Proposed rule on continuing applications ignores significance of RCE growth

Of Quillen and Webster's papers on "patent grant rate," one should recall that the initial paper published in 11 Fed. Cir. B.J. 1 was a strong attack on continuing applications:

Abolition of continuing applications would permit the PTO to improve its management processes by enabling it to obtain final decisions as to the patentability of pending applications and by eliminating the ability of applicants to reimpose the same work upon it by filing a sequence of continuing applications. n83 The consequent reduction in the PTO's workload--more than one-fourth of application filings are continuing applications--should make additional resources available. These resources, in turn, could be applied to the more thorough examination of original applications, or enable the PTO to reduce the size, and cost, of its examination staff. But legislation would be required to eliminate the statutory authority for continuing applications, including the recently adopted RCE. n84

At the time of the first paper, Quillen and Webster did not have data on RCEs. As later became apparent, RCEs, rather than continuation applications, are the predominant form of continuing application. Applicants file RCEs because agreement has not been reached on final claim form; applicants do not file RCEs to try to ensnare a competitor's product by re-drafting initially-filed claims.

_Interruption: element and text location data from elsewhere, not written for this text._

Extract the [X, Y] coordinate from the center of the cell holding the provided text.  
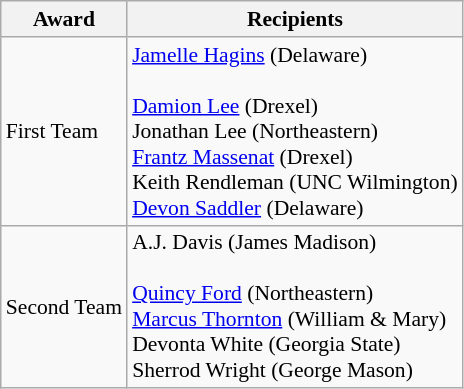
Recipients [295, 19]
Award [64, 19]
A.J. Davis (James Madison)Quincy Ford (Northeastern) Marcus Thornton (William & Mary) Devonta White (Georgia State) Sherrod Wright (George Mason) [295, 306]
Second Team [64, 306]
First Team [64, 132]
Capture the cell that displays the provided text and extract its [X, Y] central coordinate. 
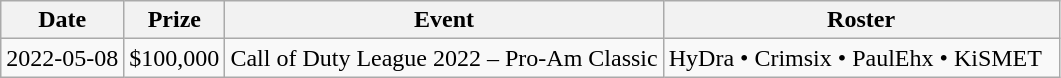
Roster [861, 20]
HyDra • Crimsix • PaulEhx • KiSMET [861, 58]
2022-05-08 [62, 58]
Call of Duty League 2022 – Pro-Am Classic [444, 58]
Event [444, 20]
$100,000 [174, 58]
Date [62, 20]
Prize [174, 20]
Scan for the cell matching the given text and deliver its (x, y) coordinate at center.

As pointed out in 88 JPTOS 743: Continuation and continuation-in-part applications filed pursuant to 37 CFR 1.53 comprised 11.6% of all applications filed in FY 2005. Requests for continued examination (RCEs filed pursuant to 37 CFR 1.114 and in which an applicant cannot switch inventions) comprised about 14% of all applications filed in FY 2005.

[which noted: See Lawrence B. Ebert, Comments, at http://www.uspto.govlweb/officeslpac/dapp/opla/comments/fpp_continuation/ebert.pdf [In FY 2005, RCEs were the single most abundant "continuing" form, 52,000 of 384,228 (13.5%). All continuing forms combined (including RCEs) comprising 115,000 of 384,228 (30%). There were 44,500 cons and cips. Second, and subsequent, continuing applications (including RCEs) comprised only 5.7% of all applications.]]

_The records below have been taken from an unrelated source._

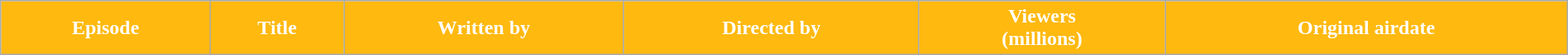
Viewers(millions) (1042, 28)
Directed by (771, 28)
Written by (485, 28)
Title (278, 28)
Original airdate (1366, 28)
Episode (106, 28)
Return [X, Y] of the center of cell containing provided text 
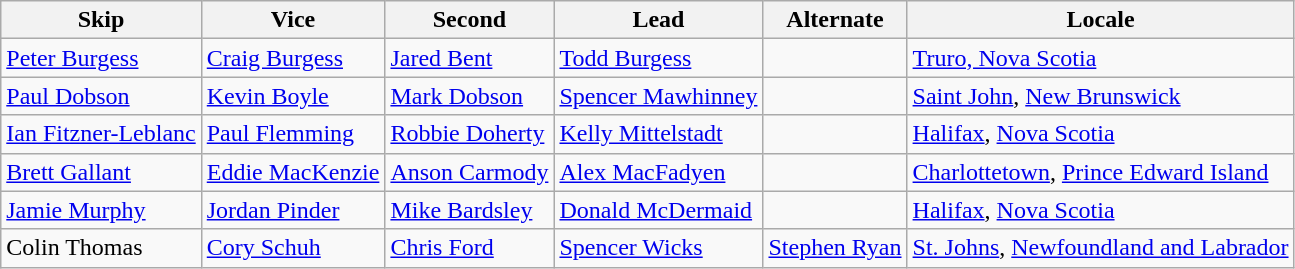
Alex MacFadyen [658, 172]
Charlottetown, Prince Edward Island [1100, 172]
Donald McDermaid [658, 210]
St. Johns, Newfoundland and Labrador [1100, 248]
Anson Carmody [470, 172]
Paul Flemming [293, 134]
Vice [293, 20]
Peter Burgess [101, 58]
Locale [1100, 20]
Craig Burgess [293, 58]
Robbie Doherty [470, 134]
Spencer Wicks [658, 248]
Mike Bardsley [470, 210]
Paul Dobson [101, 96]
Colin Thomas [101, 248]
Lead [658, 20]
Truro, Nova Scotia [1100, 58]
Spencer Mawhinney [658, 96]
Chris Ford [470, 248]
Kevin Boyle [293, 96]
Kelly Mittelstadt [658, 134]
Skip [101, 20]
Jordan Pinder [293, 210]
Brett Gallant [101, 172]
Cory Schuh [293, 248]
Stephen Ryan [835, 248]
Todd Burgess [658, 58]
Saint John, New Brunswick [1100, 96]
Ian Fitzner-Leblanc [101, 134]
Eddie MacKenzie [293, 172]
Second [470, 20]
Jamie Murphy [101, 210]
Mark Dobson [470, 96]
Alternate [835, 20]
Jared Bent [470, 58]
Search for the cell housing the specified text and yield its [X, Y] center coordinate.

Of the proposed rule on continuing applications, some version of which passed through OMB this week, 88 JPTOS 743 noted: Thus, if fully implemented, the rule would not resolve the application backlog problem.

Further, there is some rumor that a revised version would allow 2 continuations and 1 RCE per application. HOWEVER, as the numbers illustrate, it is RCEs, not continuations, which are the most used continuing form (and which are growing at the fastest rate). The fact that RCEs are growing as the dominant form tells us that there is not enough time to come to a meeting of the minds in one prosecution cycle for a number of applications. This observation calls into question the validity of the text: "...enabling it to obtain final decisions as to the patentability of pending applications and by eliminating the ability of applicants to reimpose the same work upon it by filing a sequence of continuing applications."

In filing RCEs, applicants are not "reimposing the same work upon the USPTO"; they are trying to get a resolution on the initially-filed application, which most likely involves discussion of claims amended in response to the give-and-take of prosecution.

Although the proposed rules have gained tremendous inertia, the underlying rationale is based on a misunderstanding of what the problem is. The rules if adopted will not solve the backlog problem. The rules if adopted will merely channel the difficulty, manifested in the rapid growth of RCEs, into other channels less capable of dealing with the problem of a lack of time available to prosecute many cases.